Supporting Iteration in a Heterogeneous Dataflow Engine

Jon Currey; Simon Baker; Chris Rossbach

Supporting Iteration in a Heterogeneous Dataflow Engine

Jon Currey ,
Simon Baker ,
Chris Rossbach

SFMA 2013 | April 2013

Published by The 3rd Workshop on Systems for Future Multicore Architectures

Download BibTex

Dataflow execution engines such as MapReduce, DryadLINQ, and PTask have enjoyed success because they simplify development for a class of important parallel applications. These systems sacrifice generality for simplicity: while many workloads are easily expressed, important idioms like iteration and recursion are difficult to express and support efficiently.

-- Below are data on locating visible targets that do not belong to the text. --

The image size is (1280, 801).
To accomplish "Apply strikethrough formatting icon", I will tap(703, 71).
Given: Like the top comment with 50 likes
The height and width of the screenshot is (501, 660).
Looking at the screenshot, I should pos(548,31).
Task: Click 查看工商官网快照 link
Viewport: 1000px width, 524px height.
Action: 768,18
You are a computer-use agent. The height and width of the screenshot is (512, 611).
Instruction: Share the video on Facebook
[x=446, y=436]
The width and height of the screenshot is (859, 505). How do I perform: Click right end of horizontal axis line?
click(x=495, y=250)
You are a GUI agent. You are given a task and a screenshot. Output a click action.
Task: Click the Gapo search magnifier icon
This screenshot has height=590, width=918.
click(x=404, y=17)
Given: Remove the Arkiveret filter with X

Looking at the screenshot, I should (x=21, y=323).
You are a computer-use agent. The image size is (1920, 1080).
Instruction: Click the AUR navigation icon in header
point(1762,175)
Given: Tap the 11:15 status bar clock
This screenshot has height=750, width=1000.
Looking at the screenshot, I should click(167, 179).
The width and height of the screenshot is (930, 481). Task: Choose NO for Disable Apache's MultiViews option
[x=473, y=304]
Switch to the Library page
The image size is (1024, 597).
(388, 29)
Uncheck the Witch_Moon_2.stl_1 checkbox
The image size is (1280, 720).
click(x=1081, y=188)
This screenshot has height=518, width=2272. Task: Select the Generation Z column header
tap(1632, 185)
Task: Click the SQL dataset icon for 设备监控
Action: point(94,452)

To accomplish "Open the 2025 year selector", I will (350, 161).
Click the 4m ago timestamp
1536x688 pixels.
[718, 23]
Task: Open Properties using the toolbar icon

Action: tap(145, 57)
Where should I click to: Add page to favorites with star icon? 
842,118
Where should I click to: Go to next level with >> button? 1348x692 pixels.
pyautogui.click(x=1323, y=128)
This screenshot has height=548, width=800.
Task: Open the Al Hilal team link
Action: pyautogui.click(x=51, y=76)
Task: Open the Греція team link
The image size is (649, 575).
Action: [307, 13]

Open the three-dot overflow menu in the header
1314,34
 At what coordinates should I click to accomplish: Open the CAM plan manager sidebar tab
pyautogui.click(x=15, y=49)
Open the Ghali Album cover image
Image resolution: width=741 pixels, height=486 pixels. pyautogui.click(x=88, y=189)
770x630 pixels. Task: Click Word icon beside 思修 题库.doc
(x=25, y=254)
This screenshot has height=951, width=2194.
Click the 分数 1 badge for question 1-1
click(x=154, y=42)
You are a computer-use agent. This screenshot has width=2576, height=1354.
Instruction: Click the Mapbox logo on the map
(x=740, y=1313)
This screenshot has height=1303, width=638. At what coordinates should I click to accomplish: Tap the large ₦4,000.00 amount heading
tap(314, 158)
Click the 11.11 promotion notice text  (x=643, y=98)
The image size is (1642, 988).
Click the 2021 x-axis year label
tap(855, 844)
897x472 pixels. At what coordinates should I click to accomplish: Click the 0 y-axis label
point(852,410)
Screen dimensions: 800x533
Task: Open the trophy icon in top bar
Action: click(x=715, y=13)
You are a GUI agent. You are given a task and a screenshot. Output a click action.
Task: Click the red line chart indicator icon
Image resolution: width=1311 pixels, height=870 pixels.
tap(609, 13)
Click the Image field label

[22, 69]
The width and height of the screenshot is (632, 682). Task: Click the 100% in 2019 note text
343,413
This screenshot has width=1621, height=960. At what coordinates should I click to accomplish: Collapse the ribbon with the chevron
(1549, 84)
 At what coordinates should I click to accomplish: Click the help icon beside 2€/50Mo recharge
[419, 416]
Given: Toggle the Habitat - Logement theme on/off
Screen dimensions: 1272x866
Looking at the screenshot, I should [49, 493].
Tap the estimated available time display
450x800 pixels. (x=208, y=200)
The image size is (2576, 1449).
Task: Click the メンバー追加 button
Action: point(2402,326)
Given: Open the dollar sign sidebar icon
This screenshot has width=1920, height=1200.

We consider the problem of extending a dataflow engine to support data-dependent iteration in a heterogeneous environment, where architectural diversity introduces data migration and scheduling challenges that complicate the problem. We propose constructs that enable a dataflow engine to efficiently support data-dependent control flow in a heterogeneous environment, implement them in a prototype system called IDEA, and use them to implement a variant of optical flow, a well-studied computer vision algorithm. Optical flow relies heavily on nested loops, making it difficult to express without explicit support for iteration. We demonstrate that IDEA enables up to 18× speedup over sequential and 32% speedup over a GPU implementation using synchronous host-based control.